At 29, Sylvester Stallone was a struggling actor with barely a hundred bucks in the bank and a pregnant wife. It was 1975 and he had just seen the Muhammad Ali/Chuck Wepner fight.

Something had clicked. Living off caffeine and ambition, Stallone took just three days to write a screenplay that he would eventually title “Rocky.”

MGM Studios liked his writing but not him. They offered the unemployed Stallone two hundred thousand dollars, to not play the lead.

The studio wanted a "name" instead.

Stallone held to his guns. He said later he knew that the character of Rocky, a down on his luck boxer from Philadelphia, was his big chance to show his stuff.

H1_Creed_Movie.jpg
H1_Creed_Movie.jpg

MGM eventually blinked.

They paid him scale, and tossed in some box office points. The "suits" hoped the picture would make back their investment of a little over a million dollars.

Privately, they muttered that "Rocky" was a failure.

The film opened with little fanfare, but word-of-mouth created a box office smash. A high school friend of mine at the time urged me to see it. As a young fight fan, and a lover of boxing movies, I decided to go.
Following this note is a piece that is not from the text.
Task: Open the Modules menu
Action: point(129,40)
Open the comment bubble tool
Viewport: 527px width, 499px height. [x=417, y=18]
We went on a Friday night and I can remember being bored at the beginning. As the story played out, like magic, things picked up and I could feel the people around me stirring in their seats.
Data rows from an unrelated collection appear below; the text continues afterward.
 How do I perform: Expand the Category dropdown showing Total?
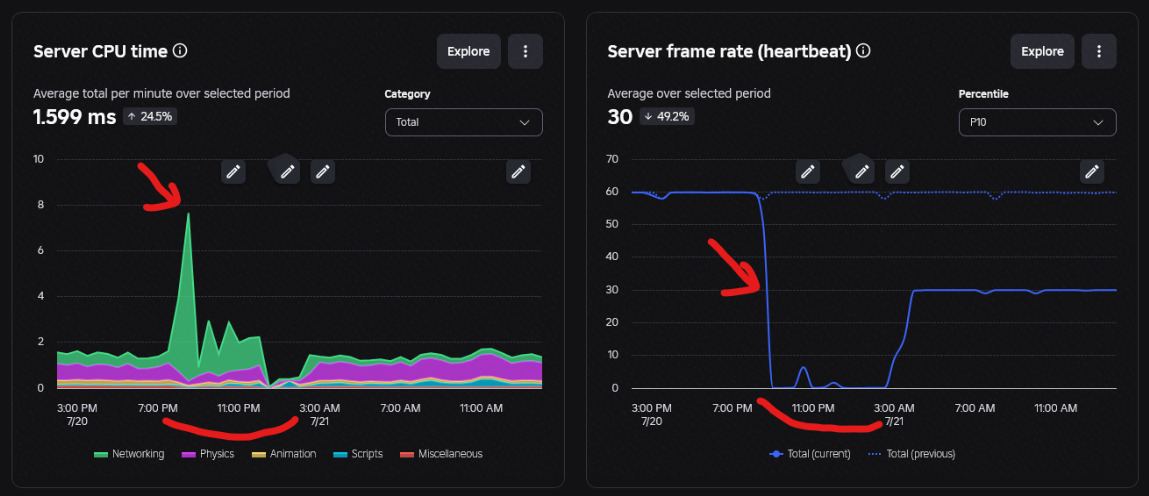(463, 122)
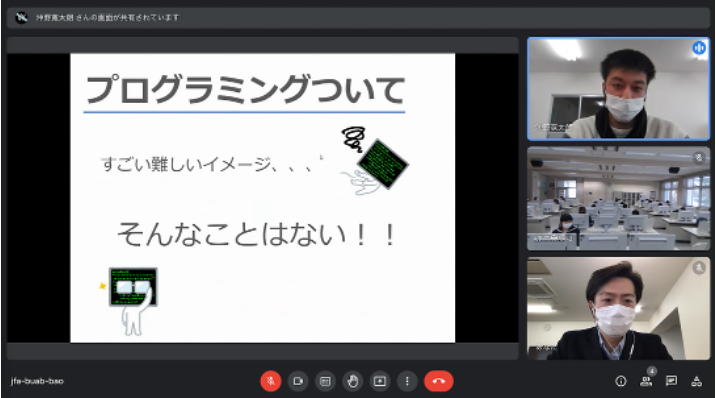Click the screen sharing notification banner
The width and height of the screenshot is (716, 398).
click(x=358, y=18)
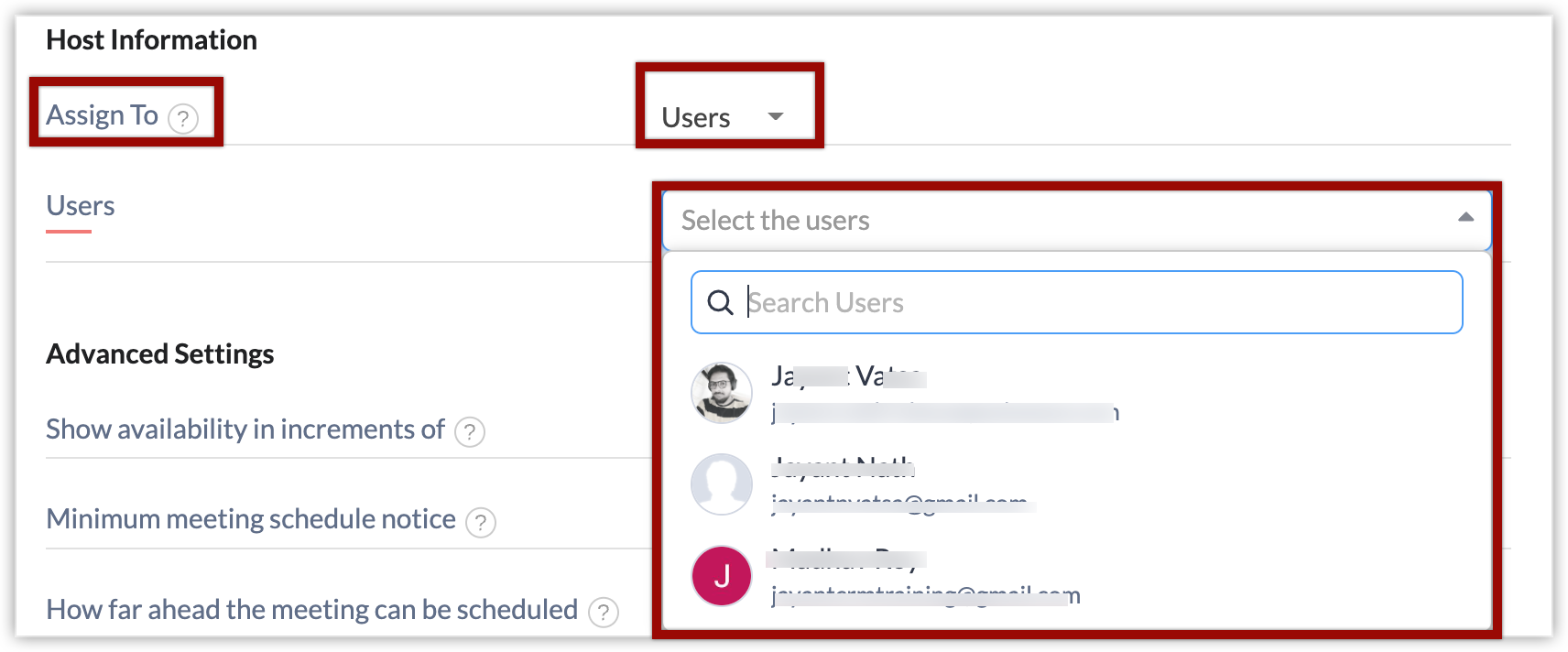Open help for How far ahead scheduling
Image resolution: width=1568 pixels, height=652 pixels.
pyautogui.click(x=603, y=612)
By the time the final fight scene hit the screen, the audience, myself included, had become a crowd of raucous fans, cheering Rocky on.

A little movie with a character named “Rocky” had touched a nerve. The performances were outstanding. The film earned Oscars for Best Director John G. Aviidsen and Best Film.

Stallone lost in the best actor and best screenplay categories.

Nevertheless, the ultimate victory was his.

Fast forward almost forty years. I was invited to an early screening of “Creed” in San Francisco. My expectations were minimal. I had seen a trailer for the flick a few weeks before.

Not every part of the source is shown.